» PAGE TEXT
__________

Father Eiffe is an unlikely man of God:

"He justifies supporting violence: ' I'm tired of aid...' he says. ' What these people need are guns to defend themselves' ' I found God in Africa....'" [21]

And guns were what Father Eiffe delivered. Reports — presumably ignored by WFD — have outlined a covert arms and logistical supply network run out of the U.S. State Department, which mirrors the Iran-Contra arms supply operation of the 1980s. [22] They name Eiffe as part of the operation as the then coordinator for Central Africa of Norwegian People's Aid, which posed as a relief organization. Indeed the report traces the links back to the U.S. National Security Council, who have pushed for a policy of politicization of relief agencies:

"Those with some responsibility for the victory of European-American interests in that area of Africa during John Garang’s funding are: Roger Winter, for years the chief of his own Committee for Refugees, and Susan E. Rice, Assistant Under Secretary of State for African Affairs under Clinton, a protege of then Secretary of State Madeleine Albright, of Roger Winter, and work-along with Philip Gourevitch of the New Yorker at that time and John Prendergast and Gayle Smith both of the National Security Council. Ms. Rice was a long time defender of Mr. Garang and U.S. funding. Actual arms delivery to Mr. Garang’s forces has been traced to humanitarian groups : Norwegian People’s Aid (Daniel Eiffe) — stopped in 1998, and the Norwegian Church Emergency Aid. Michael Harari, of Israel’s Mossad, was allegedly involved, as well as Alberto Prado Herreros. Both men with previous smuggling experience in Nicaragua supplying the Contras. Human Rights Watch has documented some involvement by Bulgaria. Arms shipments to Uganda and Rwandan troops invading the Eastern Congo were allegedly a U.S. State Department operation working under Ms Rice and Ricardo Zuniga and there is some evidence of the gold rich Congo territory being used for weapons purchase after transporting the gold to the coast." [23]

Eiffe is specifically mentioned in connection to Norwegian People's Aid (NPA). Norway was forced to suspend all aid to NPA following an official report certifying that the NPA has been assisting the war efforts of of the SPLA for at least ten years:

"The NPA was founded by the Norwegian Confederation of Trade Unions in 1939 and has been active in southern Sudan since 1986. Despite its "leftist" profile, it has been co-operating closely with "right-wing" Christian fundamentalist groups led by Baroness Caroline Cox's British-based Christian Solidarity International. The NPA's relationship with the group around Mossad agent Michael Harari could date back to its support for the Nicaraguan Sandinistas in their struggle against dictator Anastasio Somoza in the 1970s." [24]

Eiffe uses carefully stage-managed platforms and his own guise as a priest to push U.S. propaganda:

""Sudan is the hell of the world," said Daniel Eiffe of Norwegian People's Aid at recent hearings sponsored by the U.S. Commission on International Religious Freedom. "Apartheid is nothing compared to Sudan,"" [25]

It should be noted here that the chair of the U.S. Commission on International Religious Freedom at this time was Elliott Abrams [26]a key figure (convicted and pardoned) in the Iran-Contra arms supply operation of the 1980s.

__________

» INFORMATION PROVIDED
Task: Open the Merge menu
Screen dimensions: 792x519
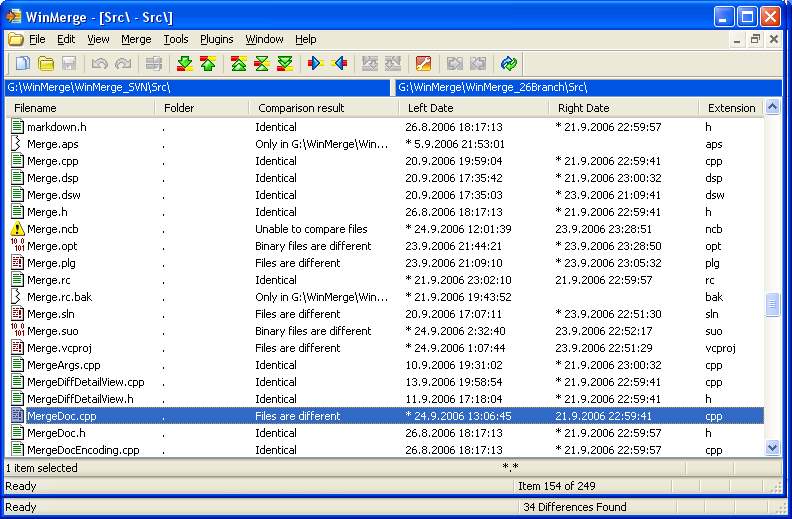Action: 136,39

__________

» CHALLENGES
A. List every bracketed reference number in the Father Eiffe article.
B. Rewrite the part of the Father Eiffe article starting at "Eiffe uses carefully" and ending at "in the Iran-Contra arms supply operation of the 1980s.", changing "hearings" to "sessions".
The listing has no connection to the article on Father Eiffe.

» ANSWERS FOR THE TASKS
A. [21], [22], [23], [24], [25], [26]

B.
Eiffe uses carefully stage-managed platforms and his own guise as a priest to push U.S. propaganda:

""Sudan is the hell of the world," said Daniel Eiffe of Norwegian People's Aid at recent sessions sponsored by the U.S. Commission on International Religious Freedom. "Apartheid is nothing compared to Sudan,"" [25]

It should be noted here that the chair of the U.S. Commission on International Religious Freedom at this time was Elliott Abrams [26]a key figure (convicted and pardoned) in the Iran-Contra arms supply operation of the 1980s.